The past few years have seen a few positive developments for Israel at the United Nations, while much of the usual anti-Israel bias has continued as well. On the positive side, Israeli diplomats have been appointed to various positions at the U.N.: In June 2007, for the first time in the organization’s history, an Israeli official was selected to head one of its committees. Rony Adam, head of the Israeli Foreign Ministry's U.N. department, was chosen to head the U.N. Committee for Program and Coordination. Adam was unanimously elected to the post after serving as the committee deputy director. The committee is comprised of 33 countries, some of which have no diplomatic relations with Israel, such as Iran, Cuba and Indonesia.
In July 2005, Israel was elected to the deputy chairmanship of the United Nations Disarmament Commission (UNDC), a subsidiary body of the GA. In June 2005, Dan Gillerman, Israel's Ambassador and Permanent Representative to the U.N., was appointed to be one of the 21 vice presidents of the GA, marking the first time an Israeli had been chosen for this position since Abba Eban in 1953. Israel's candidacy as vice president of the GA was put forth by the Western European and Others Group (WEOG), the regional group to which it belongs.
In a significant first, in August 2008 Israel was elected to the Universal Postal Union Operations Council and will be represented at the 24th Universal Postal Congress held in Geneva Switzerland. While Israel had been a member of the Universal Postal Union (UPU) since December 1949, the Jewish State had never been elected to the professional decision-making body which determines the financial and operational activities of the UPU. In another truly historic development, 2007 saw the first Israel-initiated resolution adopted. On December 11, 2007 the Second Committee (Economic and Financial) adopted an Israeli-initiated draft resolution dealing with agricultural technology for development. U.N. member states supported the resolution in a vote of 118 countries in favor, with 29 abstentions and no objections.
In another significant accomplishment, Secretary General Ban Ki-moon submitted a request to Israel Public Security Service asking that Israeli police join a multi-national delegation to Haiti to assist with efforts to rebuild the country after a devastating earthquake earlier in the year. Israeli gladly accepted to offer and for the first time joined an international police delegation.
The Goldstone Report
After Israel’s military operations in Gaza in December ’08-January ‘09, the Human Rights Council called a Special Session entitled “The Grave Violations of Humans Rights in the Occupied Palestinian Territory” and voted to send a mission of “experts” to assess Israel’s alleged human rights violations in Gaza. The mission was led by Justice Richard Goldstone, a South African Jurist as such the report resulting from the investigation was designated “The Goldstone Report.” The report accuses Israel of committing war crimes in Gaza through the deliberate and premeditated targeting of civilians and Gaza’s civilian infrastructure. While there is some discussion of Palestinian actions, including charges that Hamas violated international law as well, the focus of the report and its recommendations is primarily on Israel. The findings of the Goldstone Report were immediately criticized by Israel, the United States, some European and other states and NGO’s.

## Provided data:
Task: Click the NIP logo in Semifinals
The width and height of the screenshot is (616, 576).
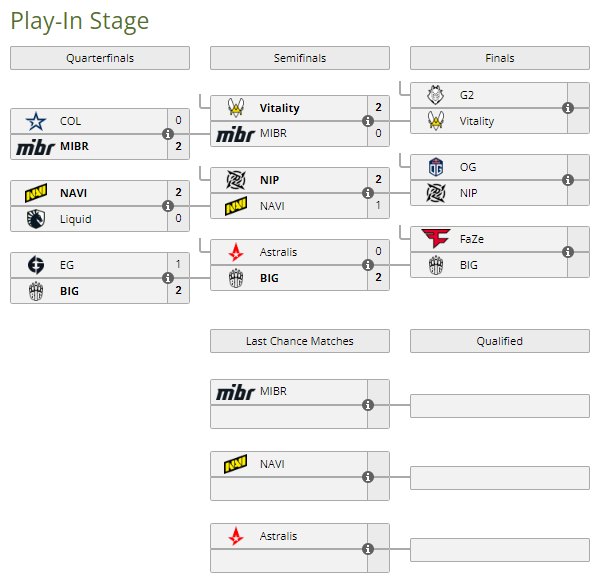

## Work to do:
1. Name every person mentioned in the text about Israel at the United Nations.
2. Carry on the text about Israel at the United Nations from its final sentence.

## Exercise responses:
1. Rony Adam, Dan Gillerman, Abba Eban, Ban Ki-moon, Richard Goldstone

2.
Despite this international criticism, the Goldstone Report continues to progress through the United Nations system. On October 16, 2009, the Human Rights Council voted to endorse the findings and conclusions of the Goldstone Report. On March 25, 2010, the HRC passed another resolution endorsing the findings of the Goldstone Report and established a new committee to monitor the implementation of the Report by the parties.
On November 5, 2009, the General Assembly passed a nonbinding resolution endorsing the Goldstone Report and recommending that it be referred to the U.N. Security Council and the contracting parties of the Fourth Geneva Convention for further consideration. The resolution called on Israel, Palestinians (Hamas and the Palestinian Authority) and Switzerland (as the depository of the Geneva Convention) to submit reports on their investigations within three months.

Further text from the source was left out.